**TASK TO CARRY OUT:** Go through the data line by line and count the lines that hold "Expand". Reply with the total only.

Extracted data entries

*** Block opens ***

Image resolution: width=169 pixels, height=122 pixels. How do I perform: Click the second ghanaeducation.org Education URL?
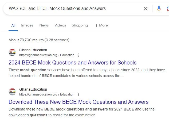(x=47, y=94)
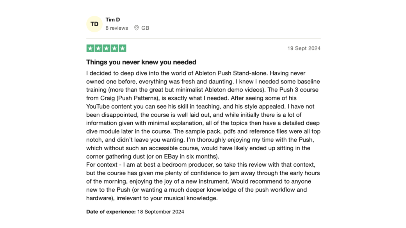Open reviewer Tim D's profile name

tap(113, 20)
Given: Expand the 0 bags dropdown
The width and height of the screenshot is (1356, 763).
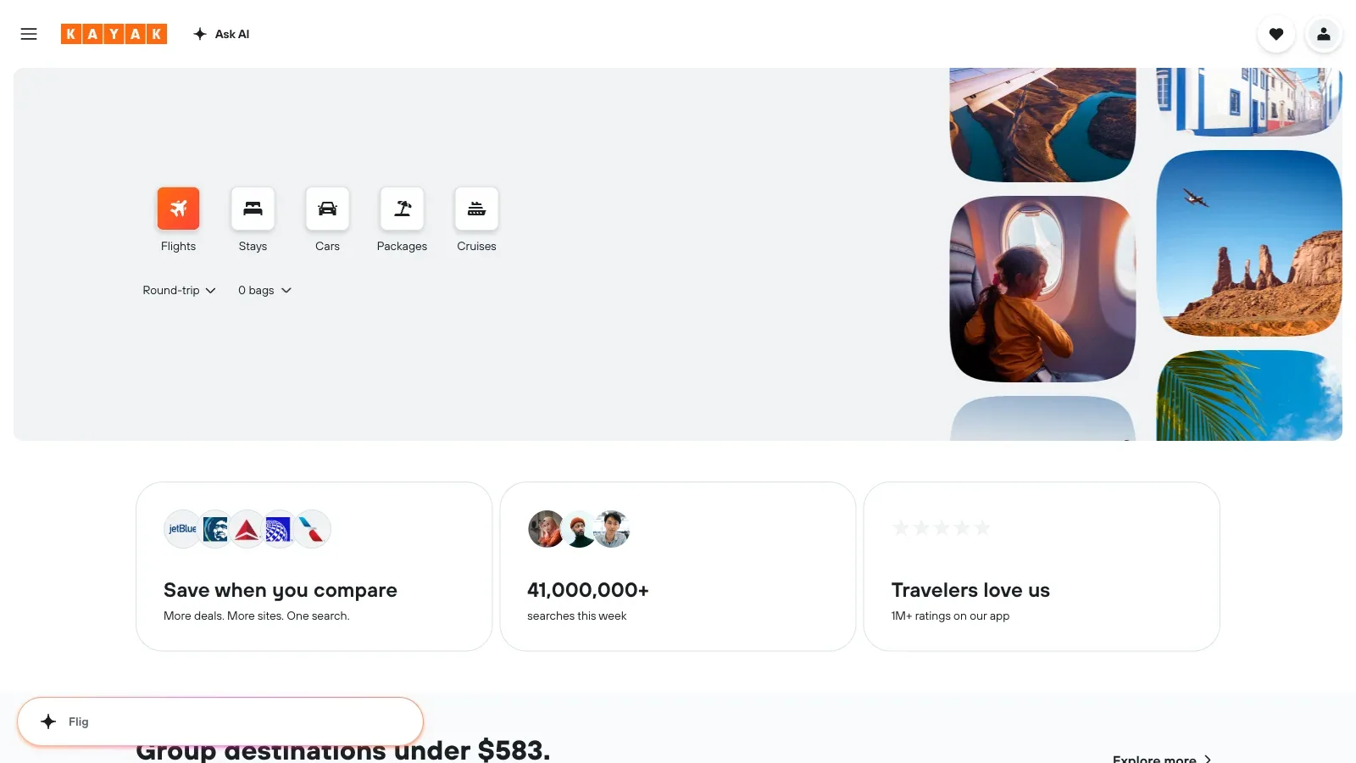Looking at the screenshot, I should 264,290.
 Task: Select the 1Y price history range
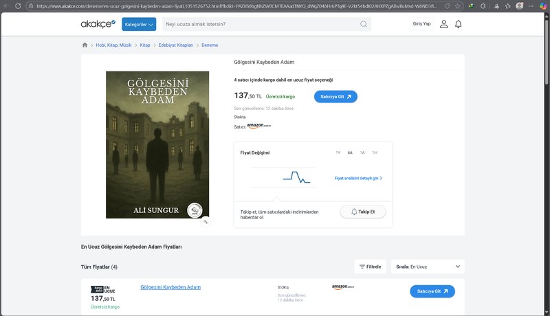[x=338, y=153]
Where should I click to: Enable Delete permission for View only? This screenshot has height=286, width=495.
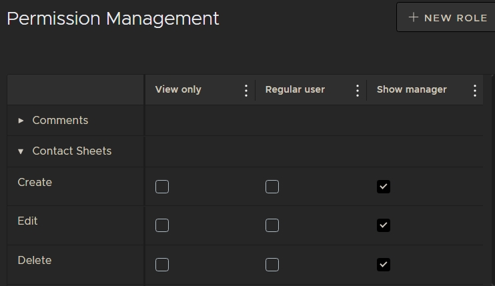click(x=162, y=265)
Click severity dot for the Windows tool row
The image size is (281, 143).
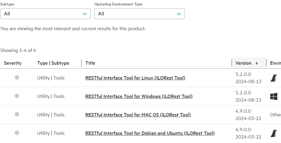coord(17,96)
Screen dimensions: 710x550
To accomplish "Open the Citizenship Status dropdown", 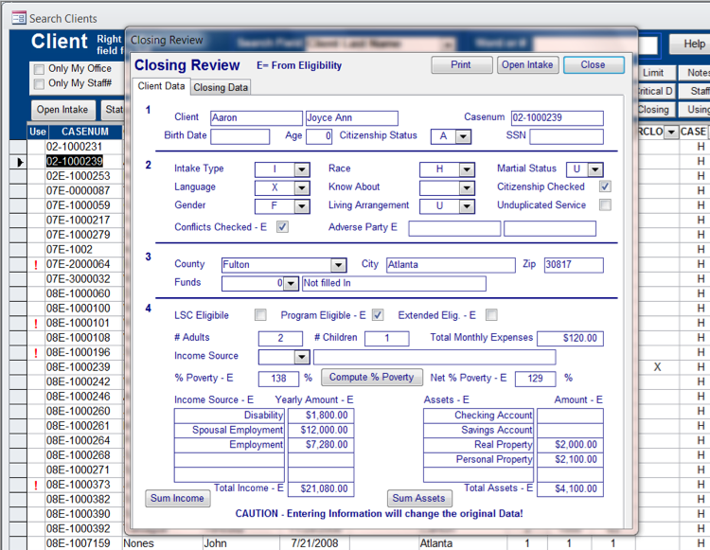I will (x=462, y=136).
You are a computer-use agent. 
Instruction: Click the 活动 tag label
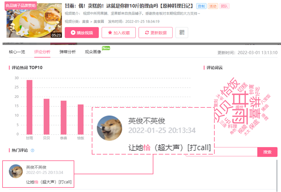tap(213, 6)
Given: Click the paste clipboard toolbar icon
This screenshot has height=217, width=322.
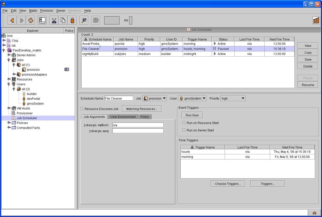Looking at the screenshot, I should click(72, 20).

*** Block closes ***
*** Block opens ***

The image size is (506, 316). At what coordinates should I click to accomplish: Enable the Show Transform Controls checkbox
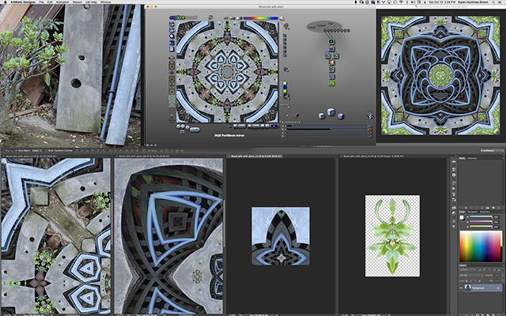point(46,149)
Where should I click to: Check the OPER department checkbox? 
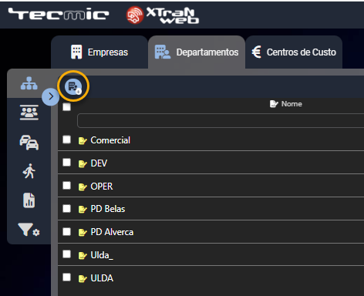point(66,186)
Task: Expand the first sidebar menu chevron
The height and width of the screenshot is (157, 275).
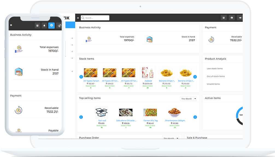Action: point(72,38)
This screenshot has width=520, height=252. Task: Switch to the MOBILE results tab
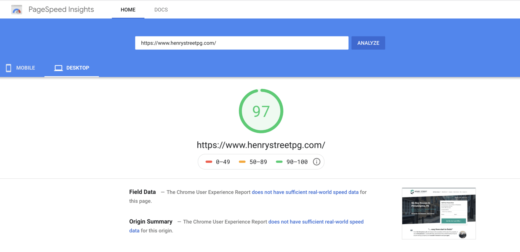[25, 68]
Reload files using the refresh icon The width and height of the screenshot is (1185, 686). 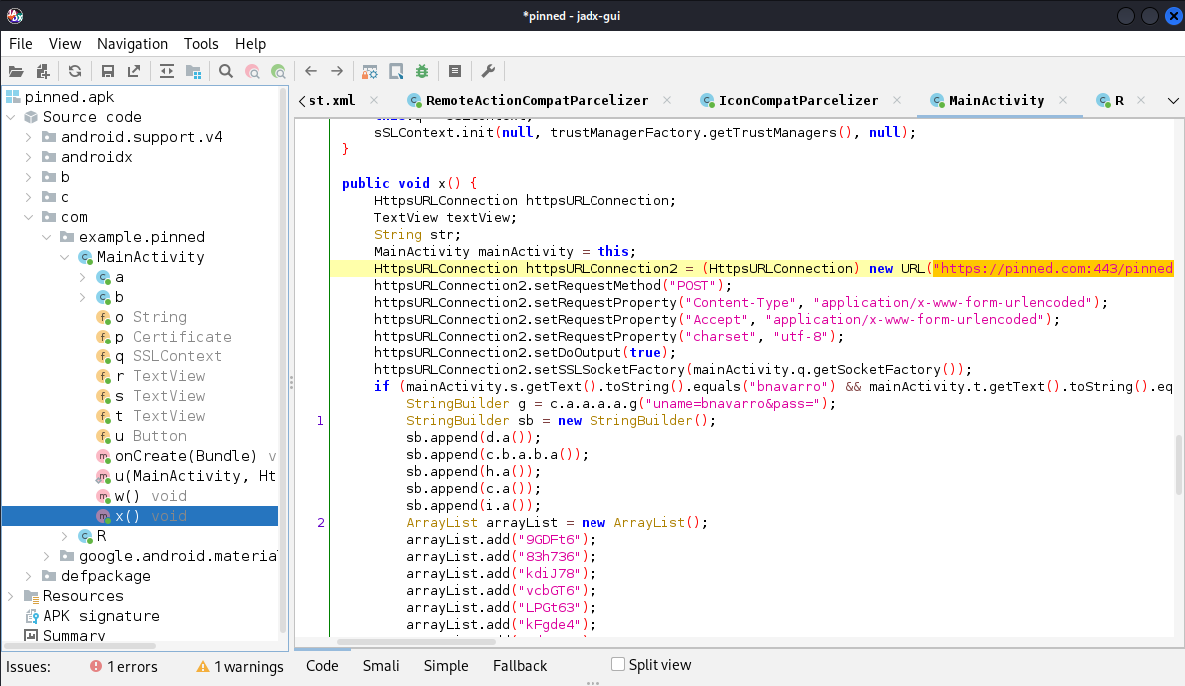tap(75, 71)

*** Block closes ***
*** Block opens ***

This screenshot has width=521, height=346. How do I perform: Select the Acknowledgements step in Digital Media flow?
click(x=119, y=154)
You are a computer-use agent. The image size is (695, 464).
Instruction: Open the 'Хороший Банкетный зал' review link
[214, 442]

*** Block closes ***

**RESPONSE TO THIS TASK:** 2